TWENTY years and a dozen albums into her career, Joni Mitchell has decided she doesn't like her voice. There are plenty who might agree with her - Mitchell's piercing soprano and semi-operatic yodel has drawn as many sneering detractors as fans since her debut album, Clouds, nearly 20 years ago.

But experimentation has always been Mitchell's keynote, and on her new LP, Chalk Marks In The Rain - partly recorded in England - she puts her voice through hoops, attempting to mimic the precise tones of various duettists (including Peter Gabriel and Don Henley), and multi-tracking her own voice in different characterisations.

"During my last album I told Elliot Roberts (former manager and long-time friend) that I didn't like the sound of my voice," she explains. "He said: 'Oh great, Joni - you hate the one thing you can't change.' Well I'm starting to do that now."

Chalk Marks will not be in the shops until February - but a 'new' live video, Refuge Of The Road, appears this week. A documentary of her 1983 tour, drawing mostly on material from her Wild Things Run Free album, it could mark the end of a vocal style and an era.

The 60-minute video intersperses live performance with offstage and on-the-road footage shot by Mitchell herself.

"I love documentary," she says. "Tape recordings, pictures of parties, holiday snaps - all of them. And some of the footage, I think, accidentally transcended the level of a home movie. There was one scene where the bus was adjacent to a moving train. It was a very dark, grey day and the camera was saying, 'uh-uh, you're not getting anything', but that section of film, I think, is lovely ... just that train gaining momentum."

It's a typical moment for her to pick. As a child, growing up in the "two-block, one church, one hotel town" of Maidstone in Alberta Province, she lived opposite the old railway line and would sit up in bed each morning to watch the one train that always passed daily.

"The weird thing is that years later my parents met the conductor of that train at a party. He said: 'All I remember of your town is a house with Christmas decorations and a kid that used to wave at me.'"

Today she'll still, occasionally, take an overnight express from Los Angeles to Winslow, Arizona. "You leave LA at 9 in the evening," she explains, "and it drops you among rocks and Red Indians at 7 the next morning."

The image of the lone, romantic traveller has dominated Mitchell's work since she left Alberta College of Art in Calgary in the mid-Sixties to sing in Toronto folk clubs. By 1974 - when she moved to the Bel Air home she still shares with second husband, bass-player Larry Klein - she was ready to filter the spiritual wanderings of early hits like Woodstock and Both Sides Now through a more opulent LA atmosphere.

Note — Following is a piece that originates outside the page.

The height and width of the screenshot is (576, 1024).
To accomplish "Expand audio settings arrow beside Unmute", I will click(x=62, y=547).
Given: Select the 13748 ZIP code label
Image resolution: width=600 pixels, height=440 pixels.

That year's album, Court & Spark, with its lush images of Californian wealth, became her all-time best-seller in America. "It wasn't a studied image change," she says. "I prospered and I moved into a higher rent bracket. It was a natural progression."

Thirteen years on, the traveller finds herself backed into a siding. Recent albums have not sold well on either side of the Atlantic, which she blames on her 1979 project with jazz musician Charles Mingus.

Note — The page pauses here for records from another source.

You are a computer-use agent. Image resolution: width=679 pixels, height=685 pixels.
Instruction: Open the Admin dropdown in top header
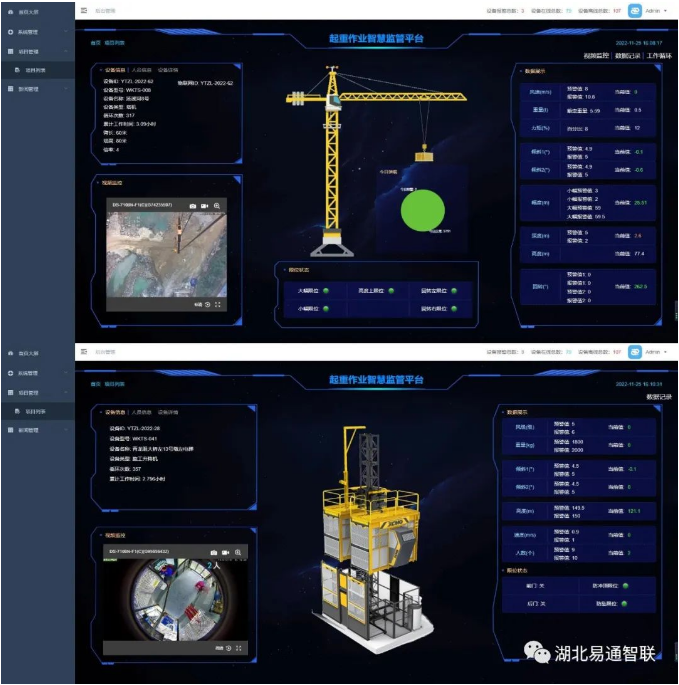(655, 11)
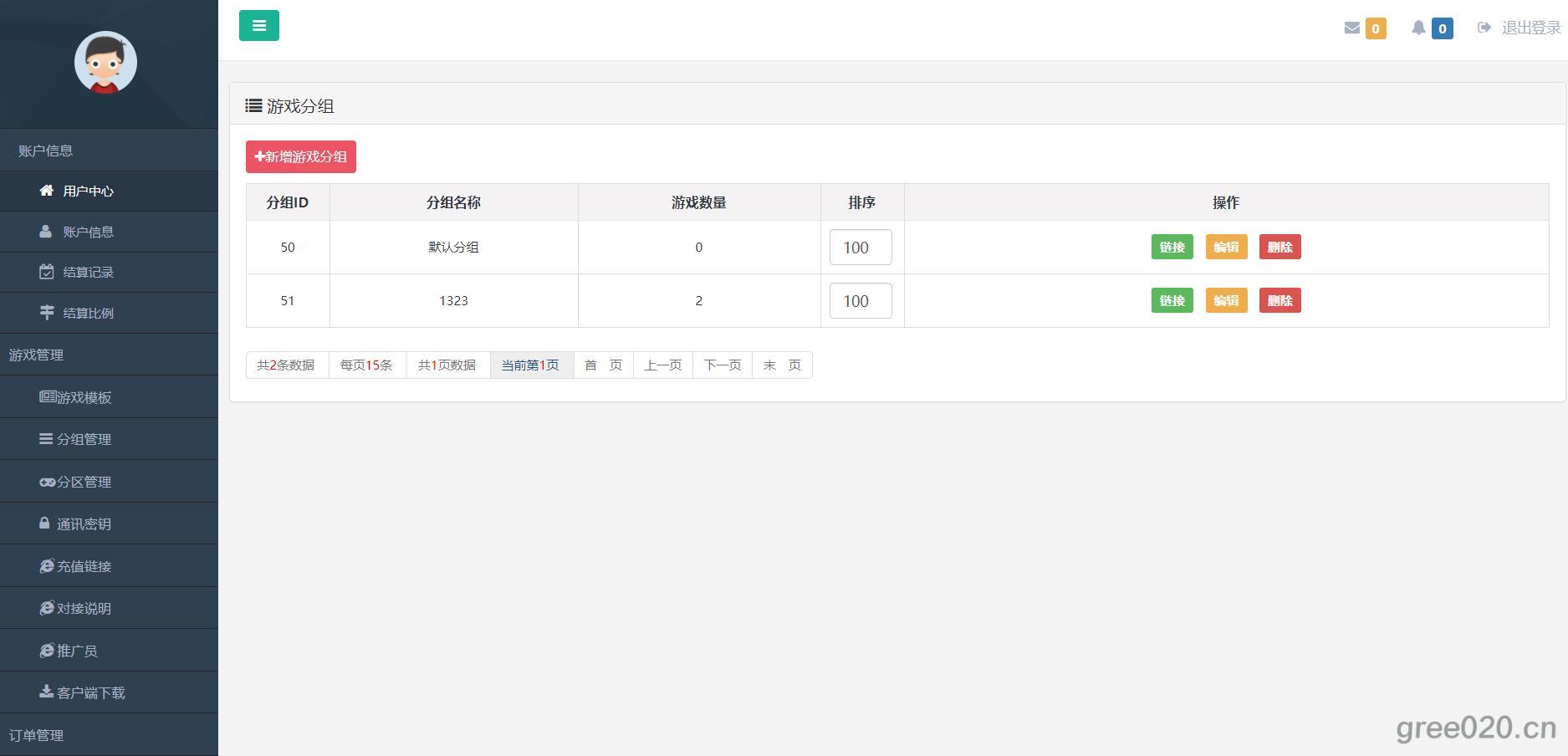This screenshot has width=1568, height=756.
Task: Go to 分组管理 list item
Action: (x=76, y=440)
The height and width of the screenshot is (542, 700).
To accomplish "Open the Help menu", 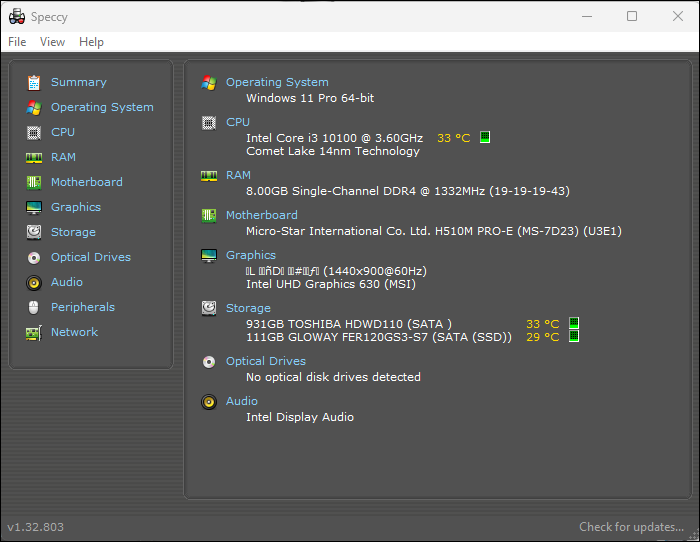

"Jazz killed my pop career stone dead," she says. "After the Mingus album I simply lost my airplay. Most of the radio stations were starting to specialise - and if Mingus was even jazz it was as new a form of it as be-bop was when it first came out. It was eclectic and difficult and radio didn't want to know."

Ironically she now sees a re-emergence of the jazz idiom through Sting's solo albums - "he's going over my old ground" - but Joni's moved on.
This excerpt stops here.